EP Minerals' new test method is the subject of a currently pending patent application PCT/US16/37830 that is owned by EP Minerals, LLC. EP Minerals, LLC also owns related patent applications directed to diatomite products, namely, PCT/US16/37816 and PCT/US16/37826, and biogenic silica/expanded perlite composite products, namely, PCT/US15/065572.

The new test method is shown below.

EP Minerals' New Test Method

There are distinguishing characteristics between opal-C (and/or opal-CT) and cristobalite that can be measured, albeit not always precisely. Opals always contain some water existing as internal or attached silanol groups, while cristobalite is anhydrous. Thus, it is possible to perform a “loss on ignition test" to see if water of hydration exists in a sample. Such a test should be carried out at high temperature (for example 980°C- 1200°C) for a sufficient time (at least 1 hour) so that chemically-bound water has a chance to disassociate and volatilize. Precise measurement of sample mass (to the nearest 0.1mg) before and after this treatment allows quantification of volatiles, including the water of hydration, with a resolution to better than 0.01%. American Society for Testing and Materials (ASTM) method C571 provides a suitable protocol for determination of loss on ignition of samples comprising diatomite. Samples that are determined to contain measurable (generally over 0.1 wt%) loss on ignition have the potential to be opal-C (and/or opal-CT).

Bulk powder XRD can also be used to differentiate between opal-C and α-cristobalite. The diffraction pattern of cristobalite contains sharp Bragg's peaks, most notably at 22.02°, 36.17°, 31.50°, and 28.49° 2ᶿ. The diffraction pattern of opal-C (and/or opal-CT) is less well-defined as compared to cristobalite, with broader and fewer peaks that may be indicative of radial scattering and not true Bragg's peaks. The locations of the primary and secondary peaks are similar to that of cristobalite, but the peaks at 31.50° and 28.49° 2ᶿ are missing or very poorly developed.
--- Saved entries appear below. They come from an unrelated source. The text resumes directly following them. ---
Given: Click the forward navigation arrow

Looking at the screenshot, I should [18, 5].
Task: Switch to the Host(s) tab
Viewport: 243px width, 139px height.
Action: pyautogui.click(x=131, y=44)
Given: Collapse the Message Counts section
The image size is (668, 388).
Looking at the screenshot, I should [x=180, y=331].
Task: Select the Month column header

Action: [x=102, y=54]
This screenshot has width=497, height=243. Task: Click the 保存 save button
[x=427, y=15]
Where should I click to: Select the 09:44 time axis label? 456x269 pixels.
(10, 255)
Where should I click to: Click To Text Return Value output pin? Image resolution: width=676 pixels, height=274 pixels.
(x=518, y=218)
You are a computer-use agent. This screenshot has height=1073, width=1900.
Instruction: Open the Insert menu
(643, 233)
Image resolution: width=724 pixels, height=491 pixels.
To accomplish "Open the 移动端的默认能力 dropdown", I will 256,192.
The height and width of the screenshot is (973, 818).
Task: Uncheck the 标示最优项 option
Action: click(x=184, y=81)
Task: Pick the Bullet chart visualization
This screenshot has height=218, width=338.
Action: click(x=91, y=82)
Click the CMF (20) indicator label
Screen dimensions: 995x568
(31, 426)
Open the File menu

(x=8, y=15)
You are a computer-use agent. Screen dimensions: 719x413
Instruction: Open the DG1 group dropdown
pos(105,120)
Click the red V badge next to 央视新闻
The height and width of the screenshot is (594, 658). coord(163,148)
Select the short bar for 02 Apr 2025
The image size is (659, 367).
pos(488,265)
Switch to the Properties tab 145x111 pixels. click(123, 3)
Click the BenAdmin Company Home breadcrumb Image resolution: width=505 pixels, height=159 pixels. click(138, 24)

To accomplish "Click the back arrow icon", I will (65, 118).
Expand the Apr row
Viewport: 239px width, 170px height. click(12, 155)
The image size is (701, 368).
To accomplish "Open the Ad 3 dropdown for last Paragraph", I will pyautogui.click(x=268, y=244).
To summarize, the opal-C (and/or opal-CT) diffraction pattern differs from that of α-cristobalite in the following ways: the primary peak (22°) and the secondary peak (36°) are at higher d-spacing (lower 2θ angle), there is a broader primary peak for opal-C (and/or opal-CT) as measured using the “Full Width at Half Maximum" (FWHM) statistic, opal-C (and/or opal-CT) has poorly-defined peaks at 31.50° and 28.49° 2θ, and a much more significant amorphous background.

Differentiating opal-C from β-cristobalite using XRD is more difficult. However, Chao and Lu demonstrated that by grinding samples of β-cristobalite with alumina content less than 10 wt% to fine particle size, most of the β-cristobalite is inverted to the α-cristobalite phase with corresponding XRD pattern peak shifts. This does not occur when diatomite products comprising opal-C (and/or opal-CT) are finely ground and then analyzed using XRD – there is no peak shift. As a matter of standard practice with diatomite, all samples should be finely milled prior to bulk powder X-ray Diffraction analysis.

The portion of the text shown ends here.